» **AUFGABENSTELLUNG**
[1] Beantworte anhand des Buchtipps zur Bücherdiebin die folgenden Fragen:
(a) Zum wievielten Mal hat der Verfasser „die Bücherdiebin“ fertig gelesen?
(b) Wie heißt das Buch, das Max Vandenburg hinterlässt?
(c) Auf welcher Seitenangabe beruht das Zitat?
[2] Prüfe, ob die folgenden Aussagen mit dem Buchtipp zur Bücherdiebin übereinstimmen. Begründe jede Antwort mit einem wörtlichen Zitat.
(a) Der Verfasser hat zwischendurch Berichte aus Washington gesehen.
(b) Der Passage zufolge wollte der Führer die Welt mit Waffen regieren.
(c) Neben den Worten pflanzte der Führer auch Setzlinge von Symbolen.

» **TEXTAUSSCHNITT**
Buchtipp. Die Bücherdiebin

VON MICHAEL DIERKS

Ich habe gestern “die Bücherdiebin” zum zweiten Mal fertig gelesen und zwischendurch Berichte aus Washington gesehen. 

Max Vandenburg hinterlässt Lisa ein selbstgeschriebenes Buch mit dem Titel „Die Worteschüttlerin“. In diesem Buch ist auch eine Passage enthalten, die die Instrumentalisierung der Sprache durch Hitler beschreibt: „… der Führer beschloss, dass er die Welt mit Worten regieren würde. ‚Ich werde niemals eine Waffe abfeuern‘, entschied er. ‚Das ist überhaupt nicht nötig.‘ (…) Sein erster Angriffsplan war, die Worte in möglichst vielen Gebieten seines Vaterlandes einzusäen. Er pflanzte sie bei Tag und bei Nacht, und er hegte und pflegte sie. Er schaute zu, wie sie wuchsen, bis sich schließlich riesige Wälder aus Worten über ganz Deutschland ausgebreitet hatten … Eine Nation aus gezüchteten Gedanken. Während die Worte wuchsen, pflanzte unser junger Führer Setzlinge von Symbolen, und auch diese gediehen prächtig. Jetzt war die Zeit gekommen. Der Führer war bereit. Er lud sein Volk in sein eigenes, glorreiches Herz ein, lockte sie mit seinen schönsten, hässlichsten Worten, die er aus seinen Wäldern pflückte. Und das Volk kam.“ (DIE BÜCHERDIEBIN, S. 478f.)

[Daten zur Zuordnung von Pixelkoordinaten]
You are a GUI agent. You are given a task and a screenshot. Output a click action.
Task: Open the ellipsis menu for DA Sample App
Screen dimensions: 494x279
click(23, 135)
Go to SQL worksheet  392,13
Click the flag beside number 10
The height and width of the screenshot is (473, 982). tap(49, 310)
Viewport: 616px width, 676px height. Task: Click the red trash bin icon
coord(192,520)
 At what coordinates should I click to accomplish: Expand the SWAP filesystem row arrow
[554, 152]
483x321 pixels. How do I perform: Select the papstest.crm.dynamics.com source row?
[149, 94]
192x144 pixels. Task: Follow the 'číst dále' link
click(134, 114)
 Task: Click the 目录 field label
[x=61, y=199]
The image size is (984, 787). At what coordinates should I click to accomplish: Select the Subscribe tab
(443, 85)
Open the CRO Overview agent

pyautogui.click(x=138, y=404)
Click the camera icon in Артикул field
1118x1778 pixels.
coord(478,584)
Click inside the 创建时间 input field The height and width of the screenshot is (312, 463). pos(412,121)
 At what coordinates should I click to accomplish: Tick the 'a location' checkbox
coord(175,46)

» **LÖSUNGEN**
[1]
(a) Er hat es zum zweiten Mal fertig gelesen.
(b) Das Buch heißt „Die Worteschüttlerin“.
(c) Das Zitat stammt von S. 478f.

[2]
(a) Ja, denn dort steht: „zwischendurch Berichte aus Washington gesehen“.
(b) Nein, denn dort steht: „der Führer beschloss, dass er die Welt mit Worten regieren würde“.
(c) Ja, denn dort steht: „pflanzte unser junger Führer Setzlinge von Symbolen“.